Electronic transport in graphene contributes to its characteristics. Now, a Russian scientist proposes a new theoretical approach to describe graphene with defects-in the form of artificial triangular holes-resulting in the rectification of the electric current within the material. Specifically, the study provides an analytical and numerical theory of the so-called ratchet effect. Its result is a direct current under the action of an oscillating electric field, due to the skew scattering of electronic carriers by coherently oriented defects in the material. These findings by Sergei Koniakhin from the Ioffe Physical Technical Institute and the Academic University Nanotechnology Research and Education Centre, both affiliated with the Russian Academy of Sciences in St. Petersburg, are published in The European Physical Journal B.
Koniakhin studied the scattering on various types of triangular defects, including the scattering on a cluster in the shape of a solid triangle. To do so, he used a theoretical framework ranging from the scale of the graphene sample-the so-called classical framework-to the atomic level, at the quantum mechanical scale. The study also focused on the example of scattering on three-point defects placed at the corners of a triangle. The author analysed symmetric and asymmetric parts of scattering rates of electrons and implemented them into the classical Boltzmann kinetic theory.

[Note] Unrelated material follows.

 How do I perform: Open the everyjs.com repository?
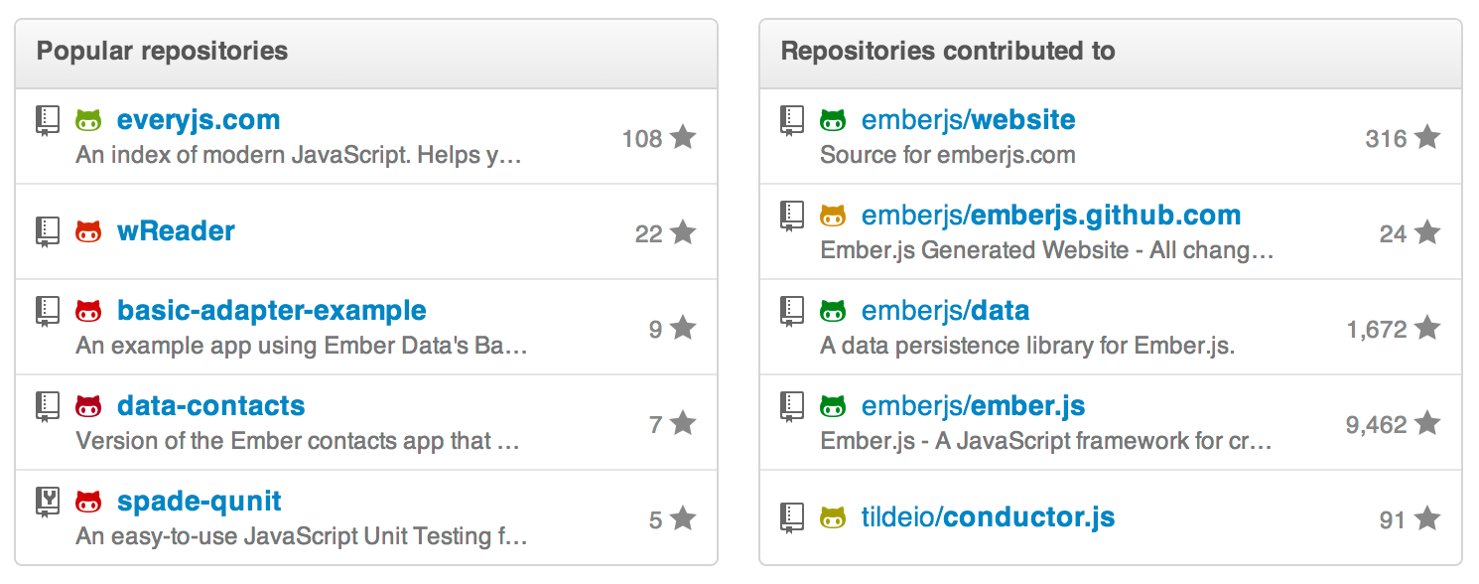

The numerical estimation of the current rectification effect resulting from this work has yet to be confirmed experimentally. However, the numerical values obtained can directly be compared with future experimental data. Such theoretical studies of graphene with triangular defects could be used in the detection of terahertz radiation, which has applications in security screening detectors. These are based on the photogalvanic effect, which is the appearance of electric current as result of irradiation of a device or sample material by light.